Text-to-SQL
This article describes a Text-to-SQL implementation using Spring AI. Given a user query, the actual query results will be returned by providing a tool for LLM to execute SQL statements.
The complete source is available on GitHub JavaAIDev/simple-text-to-sql.
Text-to-SQL is a typical usage of using AI to improve productivity. By using Text-to-SQL, non-technical people use natural language to describe database query requirements. These queries are sent to LLM. LLM can generate SQL statements to answer user queries.
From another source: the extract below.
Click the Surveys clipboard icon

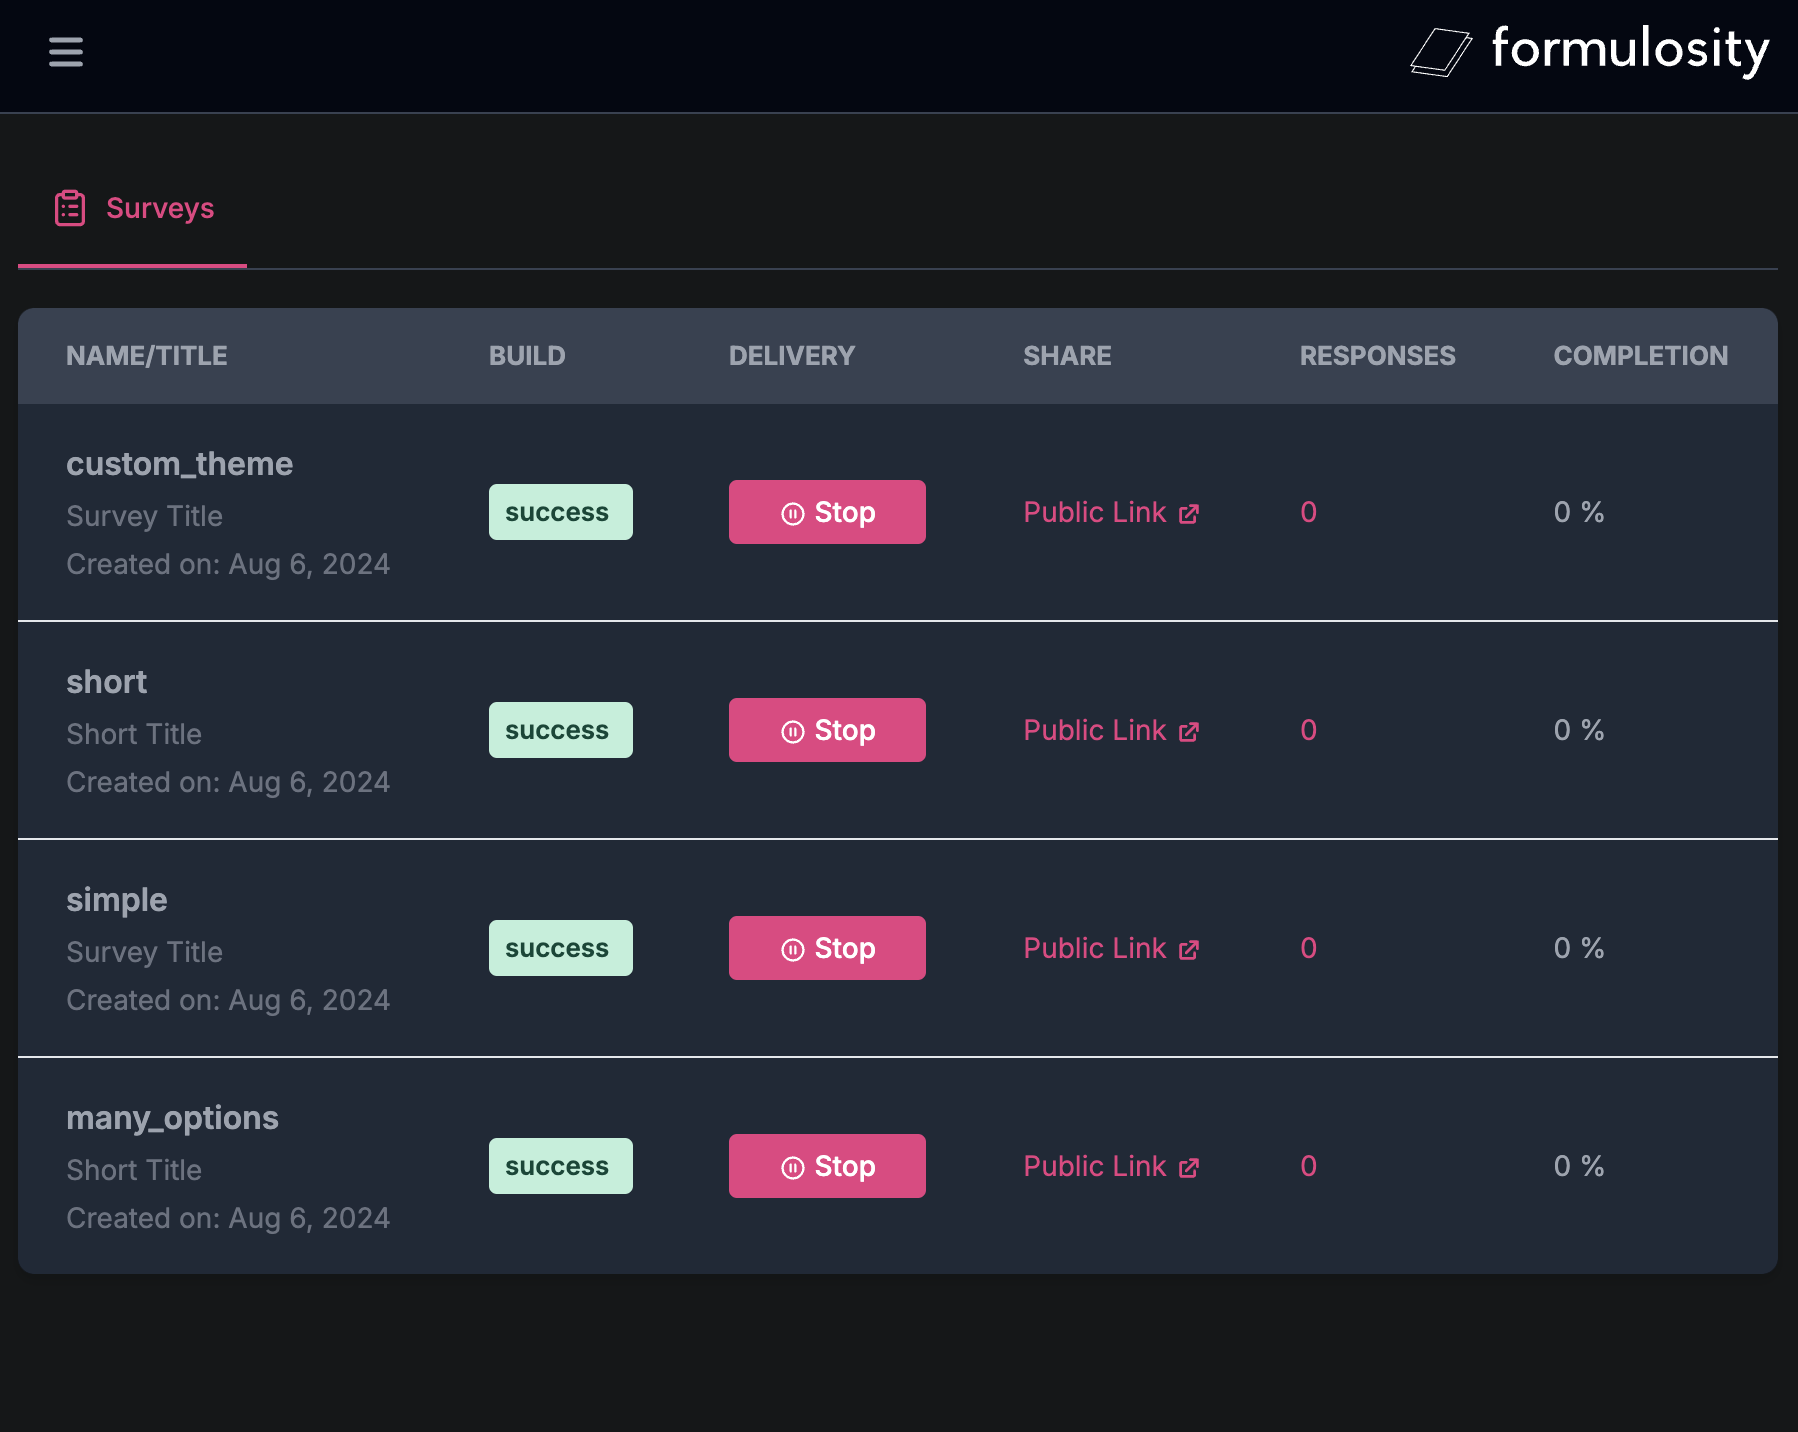tap(70, 208)
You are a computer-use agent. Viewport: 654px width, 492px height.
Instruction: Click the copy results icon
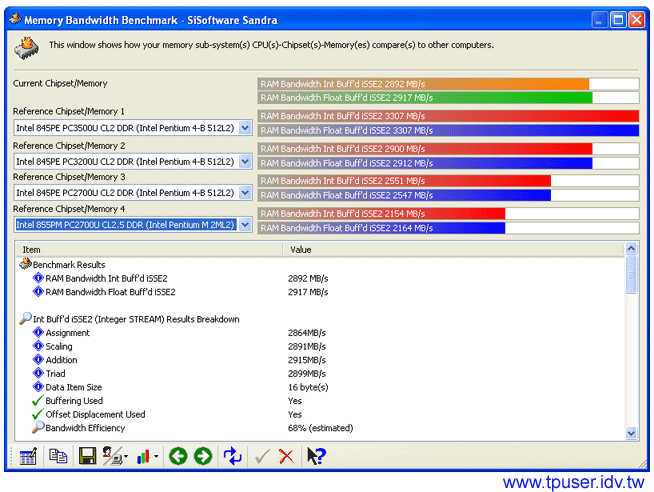point(58,456)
LLM can also use tools to execute SQL statements, and return the query results to the user. Text-to-SQL is a good example of AI applications.
The easiest way to implement text to sql is leveraging the capability of LLM directly. Modern LLMs are very good at generating code, including SQL statements. When generating SQL statements to answer user queries, LLM requires information related to the database, including metadata of tables and columns in the tables.
Prerequisites
Before running the Text-to-SQL application, you should have:
- Java 21
- A running Postgres server with sample table data loaded. If Docker Compose file in the repo is used, sample data will be loaded automatically.
- An OpenAI API key set as the environment variable
OPENAI_API_KEY
.
Database Metadata
JDBC provides an API to get metadata from a database. We can use this API to extract metadata from a database.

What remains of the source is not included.